-- Task set --
A - Decide whether each statement below agrees with the passage on the government shutdown, and answer yes or no for each, quoting the deciding words of the passage. (i) More than 80% of federal workers live outside D.C. (ii) Federal contractors have been assured of back pay. (iii) Insurance premiums will rise by 114% for some 179 million people.
B - Rewrite everything in the passage on the government shutdown from "Spike insurance premium" down to "family of four.", replacing "employer-based insurance" with "job-based insurance".

-- Passage to read --

*** Block opens ***

The federal government is shutting down because President Trump and his administration chose chaos and pain over responsible governing. Now, countless jobs, the essential government services we all rely on and the economy powered by our workforce are in jeopardy—all because the administration wants to take one more swing at wrecking the Affordable Care Act (ACA) and throwing working people off our health care.
Hundreds of thousands of federal workers are being locked out and stand to lose the paychecks their families depend on. Federal contractors, including custodians and cafeteria workers, won’t have the assurance of back pay. It’s not Washington politicians who are at risk here—it’s working people just like us, more than 80% of whom live outside D.C. and 30% are veterans. These are the people who get our Social Security checks out on time, keep our food and water safe, care for our veterans, and protect us at airports and during natural disasters. Under the administration’s Project 2025/DOGE agenda, federal workers have been fired, rehired and fired again. They’ve been stripped of their collective bargaining rights and union contracts. Now, President Trump is shutting down the government, using federal workers as pawns and threatening to illegally fire them—all to avoid fixing the mounting health care cost crisis that will hurt millions of Americans.
The labor movement’s message to the administration is clear: Get to work. Fund the government. Fix the health care crisis. Put working people first.
The Trump Administration Health Care Cost Spike Will:
Raise health care costs for everyone—including those with employer-based coverage and those who purchased insurance through the ACA marketplace—as Trump and Republicans’ Medicaid cuts and failure to extend the ACA tax credits for families force hospitals and clinics to absorb billions in unpaid costs as millions lose coverage.
Spike insurance premium costs by 114% for some 22 million people.
Drive up costs for the 179 million people with employer-based insurance who could be forced to pay $485 more per person per year—a nearly $2,000 a year price hike for a family of four.
Destroy 130,000 health care jobs, which, along with those stolen by the Medicaid cuts, will total 607,000 health care jobs lost.

*** Block closes ***

-- Given entries --
*** Block opens ***

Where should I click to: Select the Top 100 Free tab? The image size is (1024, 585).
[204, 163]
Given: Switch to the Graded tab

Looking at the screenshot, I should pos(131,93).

*** Block closes ***
*** Block opens ***

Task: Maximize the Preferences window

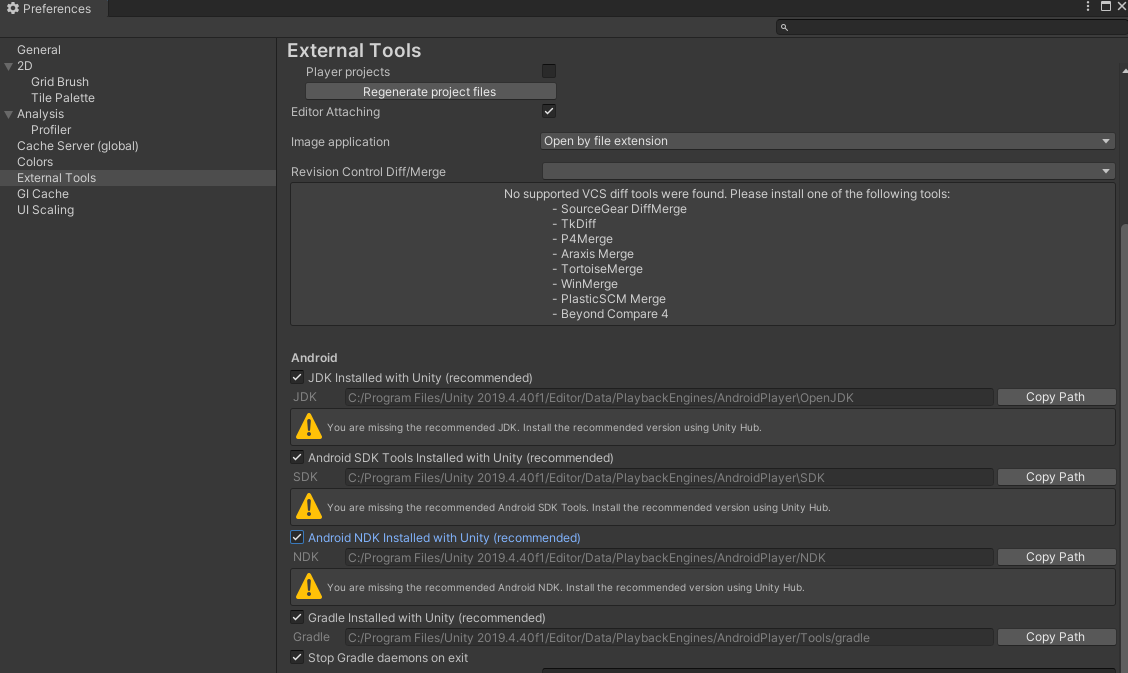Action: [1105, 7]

*** Block closes ***
*** Block opens ***

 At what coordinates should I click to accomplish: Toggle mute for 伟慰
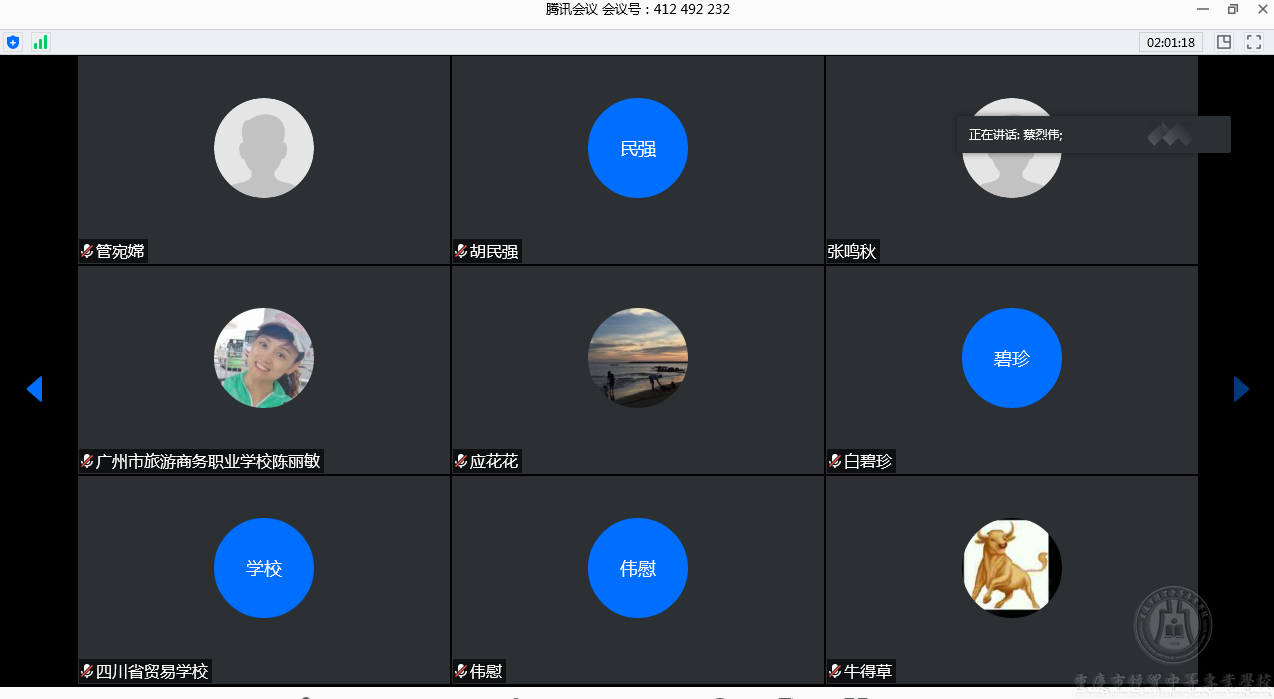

*** Block closes ***

-- Answers by task --
A -
(i) Yes: "more than 80% of whom live outside D.C."
(ii) No: "Federal contractors, including custodians and cafeteria workers, won’t have the assurance of back pay."
(iii) No: "Spike insurance premium costs by 114% for some 22 million people."

B -
Spike insurance premium costs by 114% for some 22 million people.
Drive up costs for the 179 million people with job-based insurance who could be forced to pay $485 more per person per year—a nearly $2,000 a year price hike for a family of four.